A shutdown at 15 minutes or so into a run is usually a proof of fire issue.  A temperature sensor or thermal snap disc isn't seeing the correct temperature.  Vacuum issues usually stop the auger from even delivering pellets at startup.


----------



## jtakeman (Oct 19, 2011)

USSC Forester. I think he asked this last season if my memory serves me.


----------



## Andy H (Oct 19, 2011)

Yup, Forrester 5824  but I don't think that info will help anyone since apparently only 2 of us in the whole world have this stupid stove and the other guy is also having problems with his.

and DUH... I just ran a search on my username and see that i did ask this last year but that turned out to be a clogged vent issue and not a vacuum switch issue. 

here is what i'm not understanding, the stove would run for 15 or so minutes and then beep and shut off while the flame was still going... there were plenty of pellets in the burn pot when it would shut down, it even shut down the exhaust blower so the fire would just linger.   You're saying if the switch was bad it would stop feeding pellets and the fire would just go out right?    That is not what my stove is doing.  

I did put a new high temp pressure sensor  in and that didn't fix anything, i even moved the sensor out of the stove (but still plugged in)  so it wouldn't get above 70 or so degrees and it still shut down

Can you guys think of anything else it could be?  I mean it's working without the vacuum switch bypassed so I'd guess it's that right?  but like i said  it would keep feeding it pellets right up to the point of it shutting down. 
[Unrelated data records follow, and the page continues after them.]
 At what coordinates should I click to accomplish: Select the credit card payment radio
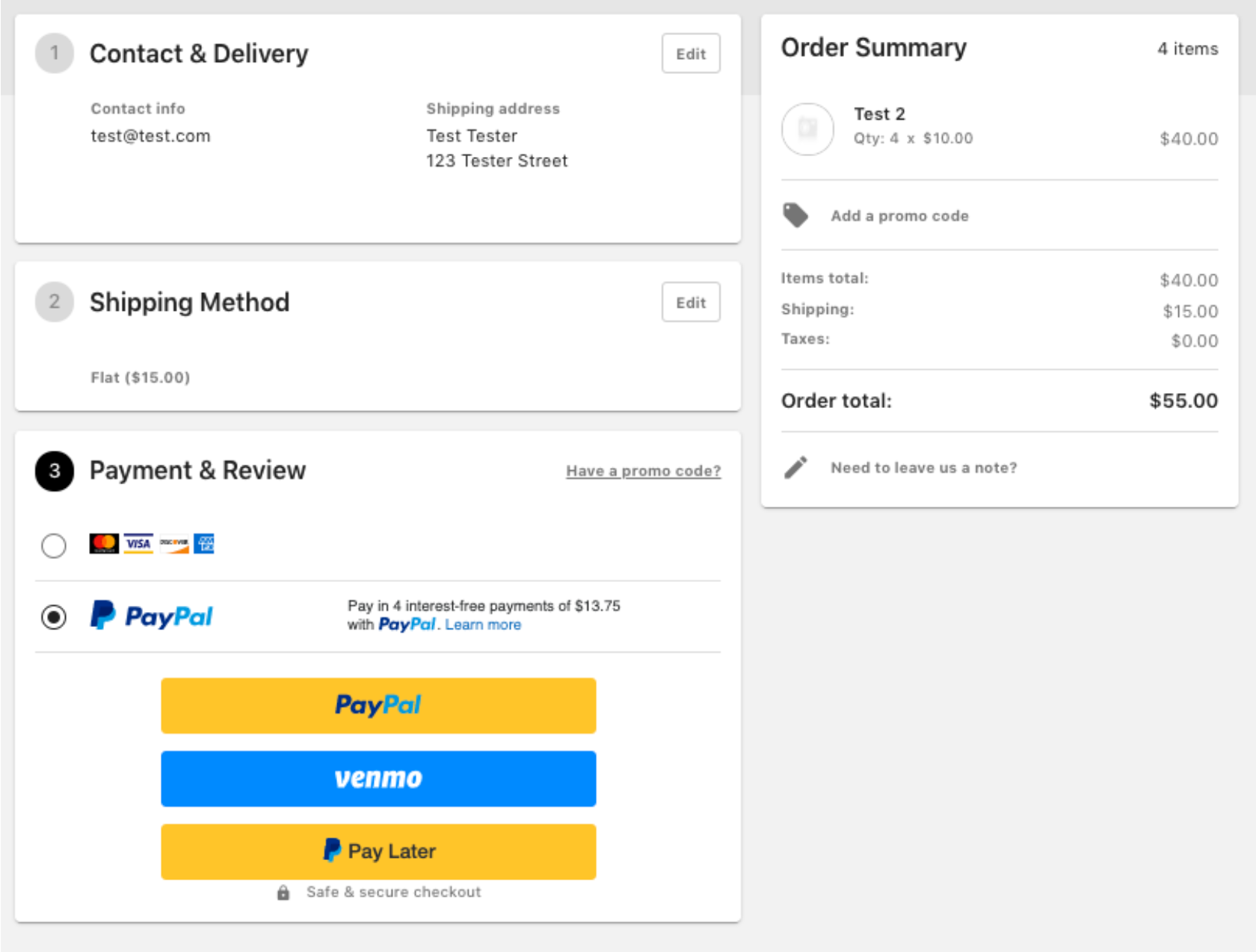pos(54,545)
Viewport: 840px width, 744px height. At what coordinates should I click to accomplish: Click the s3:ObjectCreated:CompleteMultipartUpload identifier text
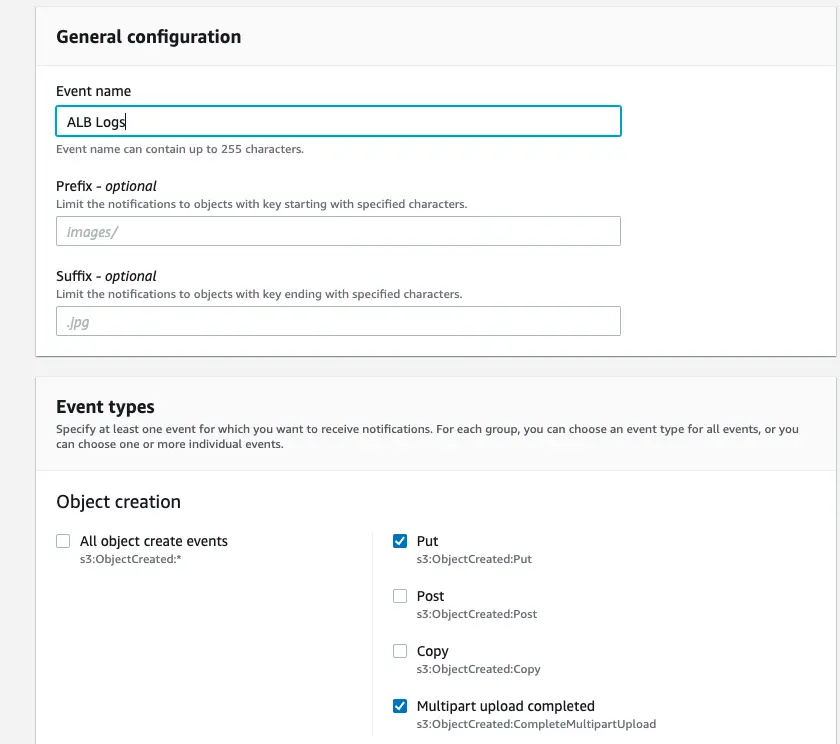[536, 724]
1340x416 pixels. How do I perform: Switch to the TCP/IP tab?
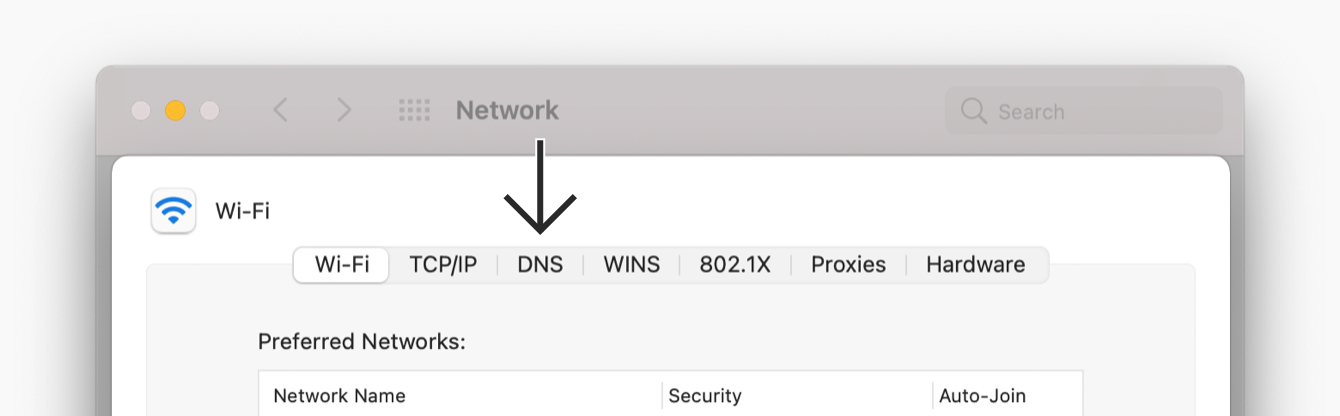coord(443,265)
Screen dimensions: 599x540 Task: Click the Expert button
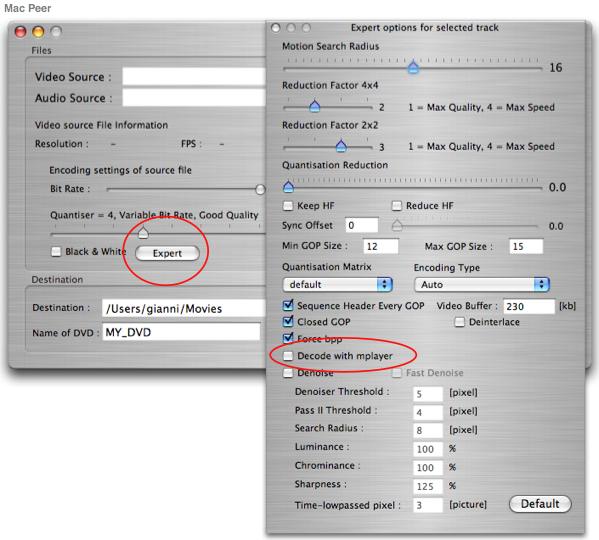tap(167, 253)
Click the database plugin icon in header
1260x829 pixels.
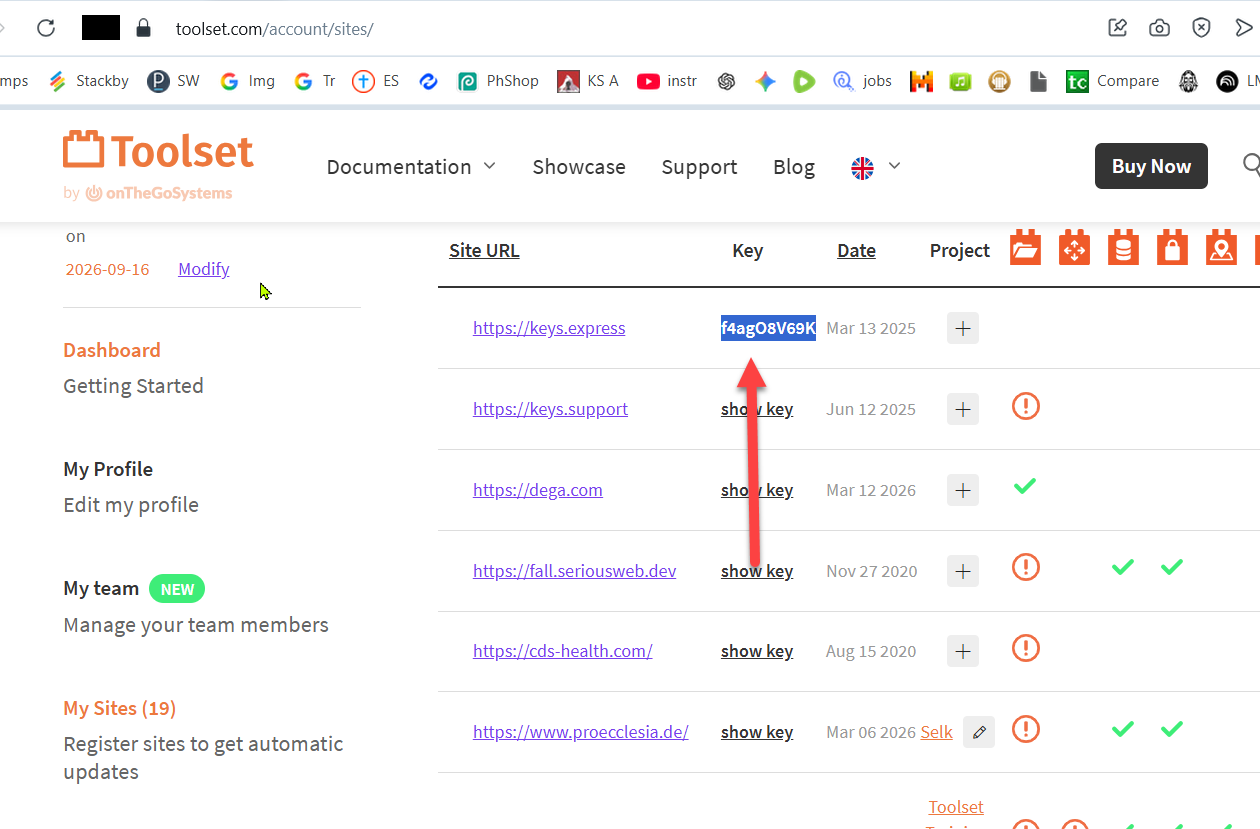pos(1123,248)
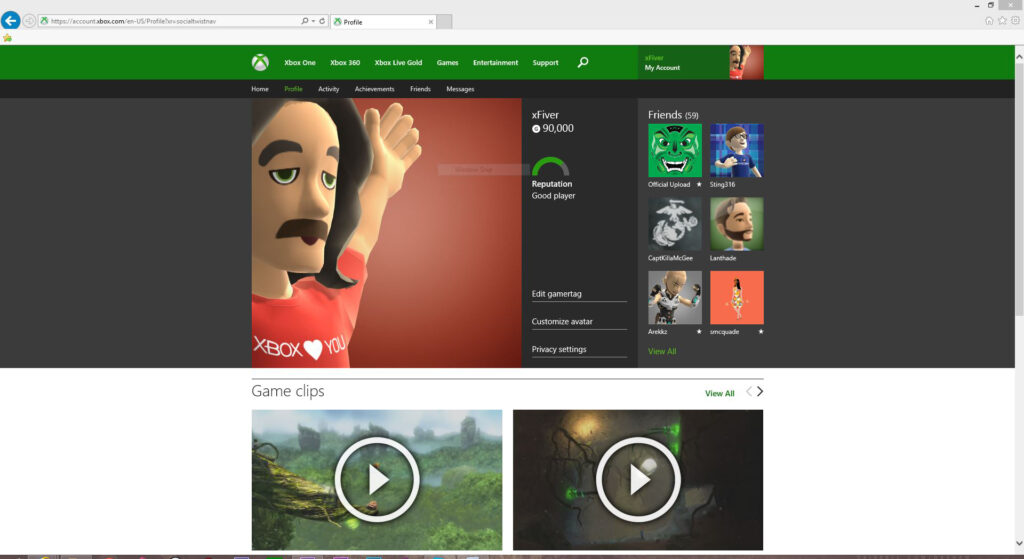
Task: Open the Xbox Live Gold menu
Action: click(398, 63)
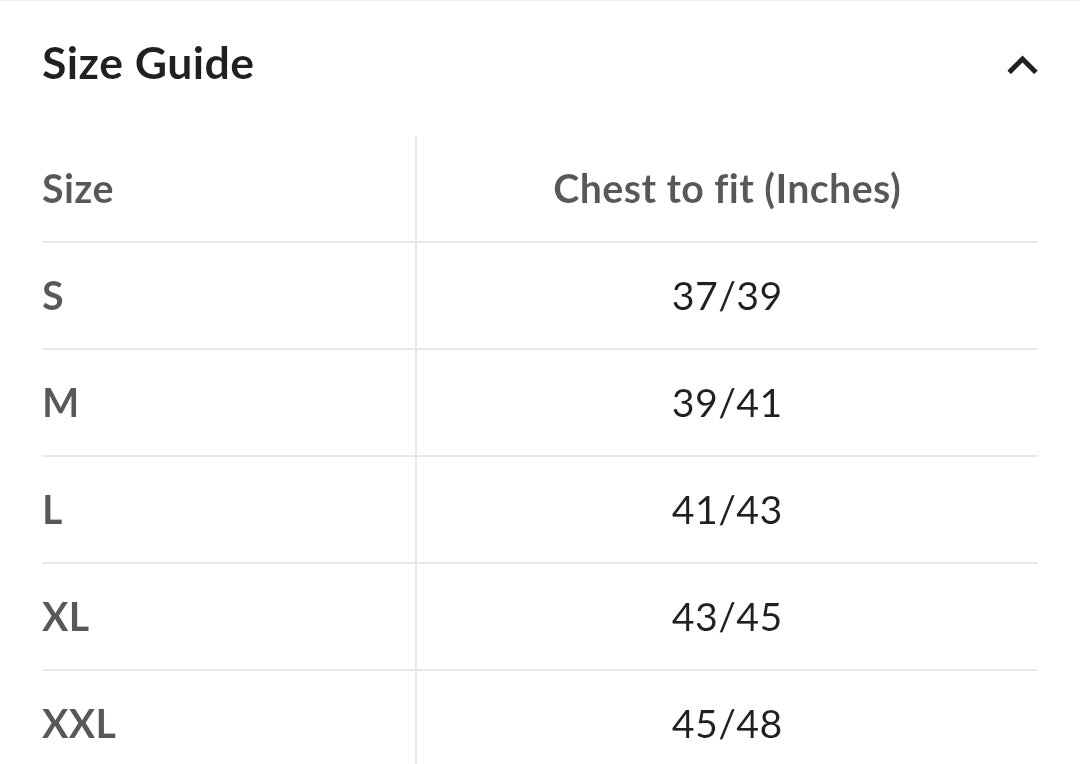This screenshot has height=764, width=1080.
Task: Click the number 37 in S row
Action: tap(694, 296)
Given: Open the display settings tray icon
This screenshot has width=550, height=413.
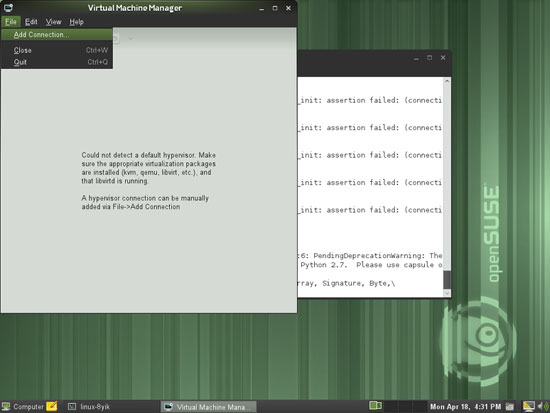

there are two other low temp sensors in the exhaust area but I thought they were just to kick the convection fan on and off?  Could those be a cause of my issues?


----------



## Delta-T (Oct 19, 2011)

I'd guess low temp sensor before anything else...and might just be dirty. One might be to engage the blower, but the other is the "proof of fire" sensor so the unit knows its running. It may be wired in with the vac sensor, but I dont know that for sure. The 15 minutes is usually when the Control Board promps the POF switch and it it doesn't detect propper temp it shuts down.


----------



## SmokeyTheBear (Oct 19, 2011)

If your vent is clogged there will not be proper air flow or vacuum in the stove, the vacuum switch should open stopping the stove.


----------



## Andy H (Oct 19, 2011)

sorry, I forgot to reply to that part of your post Smokey,  I'm 100% sure every part of the stove is clean.  I took the whole stove outside and spent a couple hours cleaning every single part of it out with my vacuum and air compressor, including the hose that goes from the burn chamber to the pressure switch. 



if the low temp switches  could be the issue I'll replace those.


----------



## Don2222 (Oct 19, 2011)

Hello

See my post on testing the vacuum switch with pictures!

https://www.hearth.com/econtent/index.php/forums/viewthread/80407/


----------



## SmokeyTheBear (Oct 19, 2011)

Andy H said:
			
		

> sorry, I forgot to reply to that part of your post Smokey,  I'm 100% sure every part of the stove is clean.  I took the whole stove outside and spent a couple hours cleaning every single part of it out with my vacuum and air compressor, including the hose that goes from the burn chamber to the pressure switch.
> 
> 
> 
> if the low temp switches  could be the issue I'll replace those.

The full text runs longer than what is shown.